**SUPPLIED INFORMATION**
· · ·
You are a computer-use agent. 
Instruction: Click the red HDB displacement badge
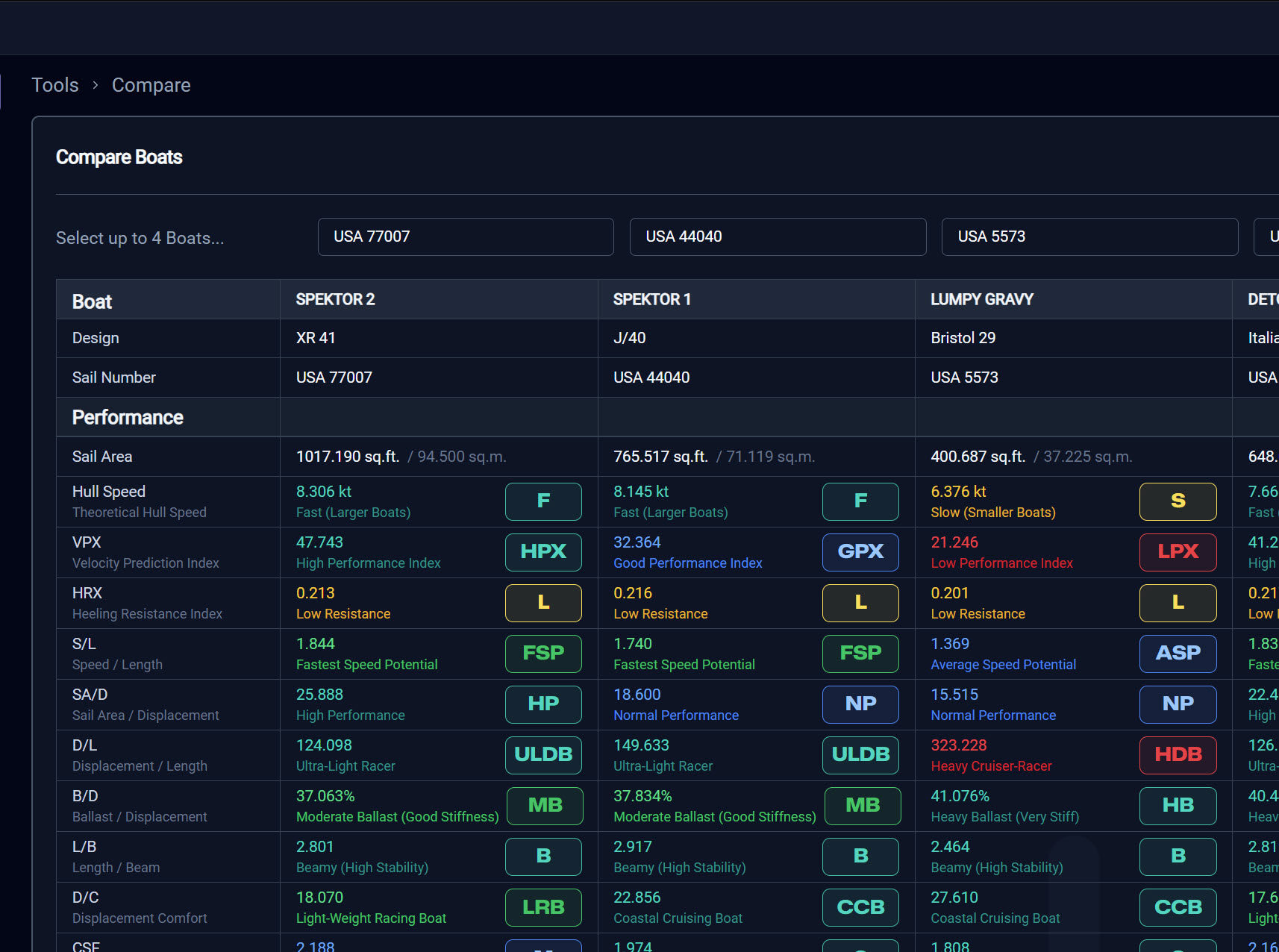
· · ·
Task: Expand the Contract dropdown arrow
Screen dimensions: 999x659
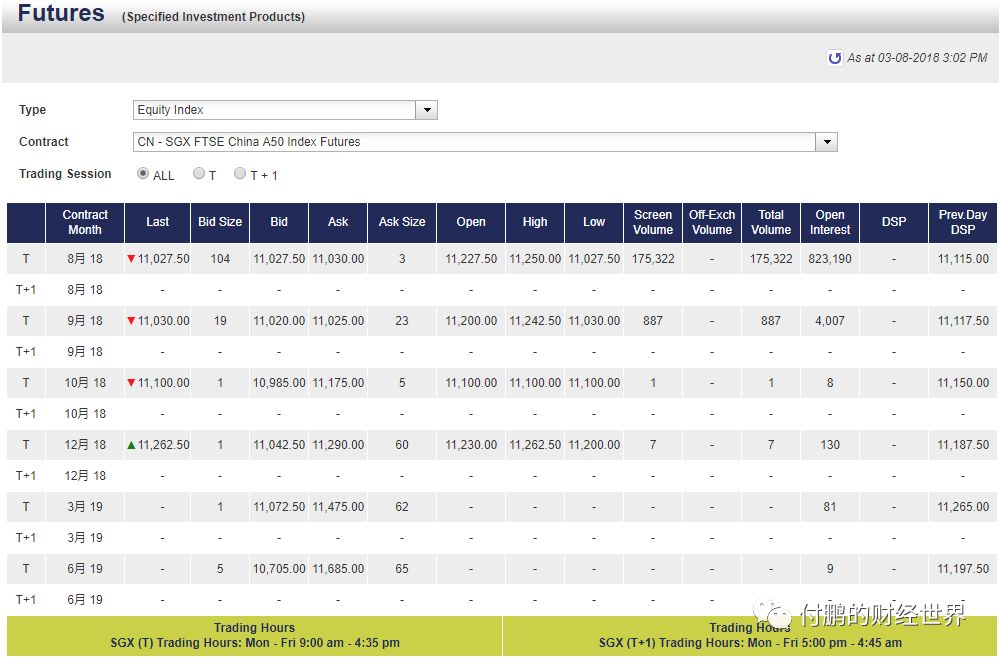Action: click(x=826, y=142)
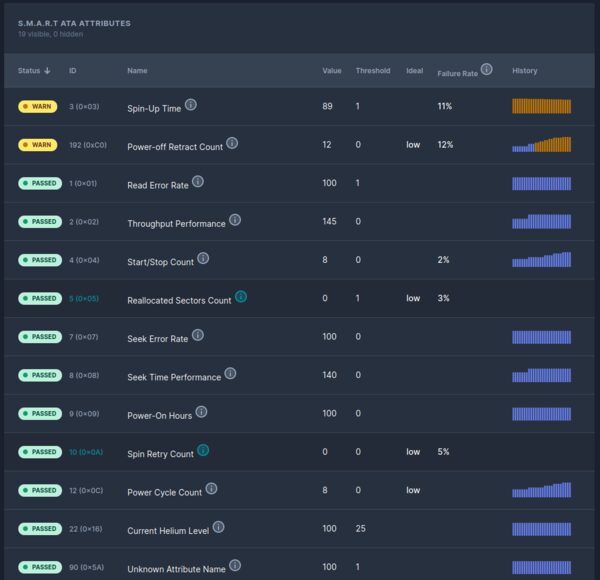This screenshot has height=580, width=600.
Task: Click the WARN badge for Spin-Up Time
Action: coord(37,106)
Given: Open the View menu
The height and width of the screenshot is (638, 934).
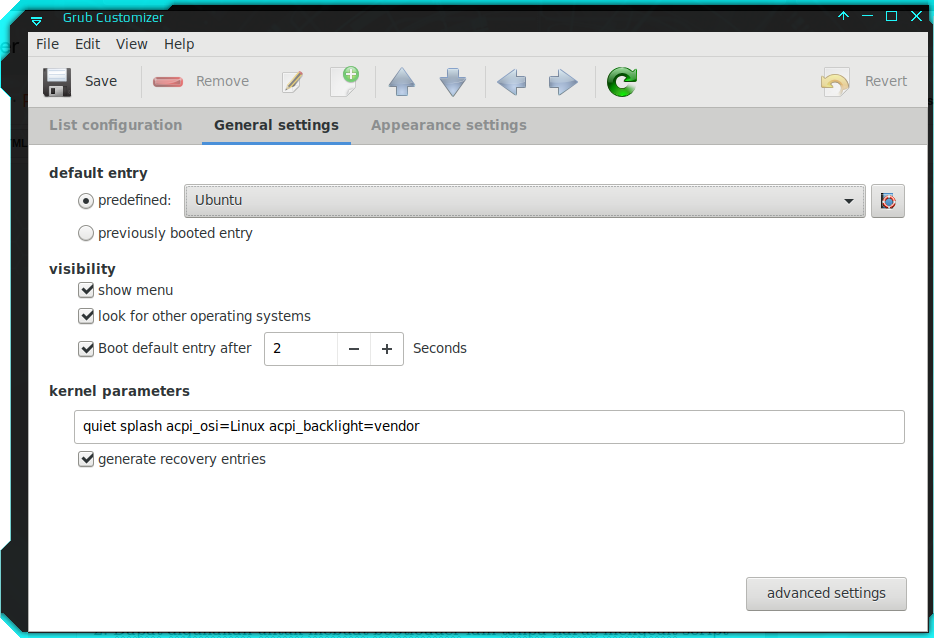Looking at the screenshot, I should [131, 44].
· · ·
**TASK TO COMPLETE**
Everything in the material above from the line that has "You are a computer-use agent." through the line that has "Instruction: Click the" must be duplicated exactly, with no other lines given.

**SOLUTION TO THE PROBLEM**
You are a computer-use agent. 
Instruction: Click the red HDB displacement badge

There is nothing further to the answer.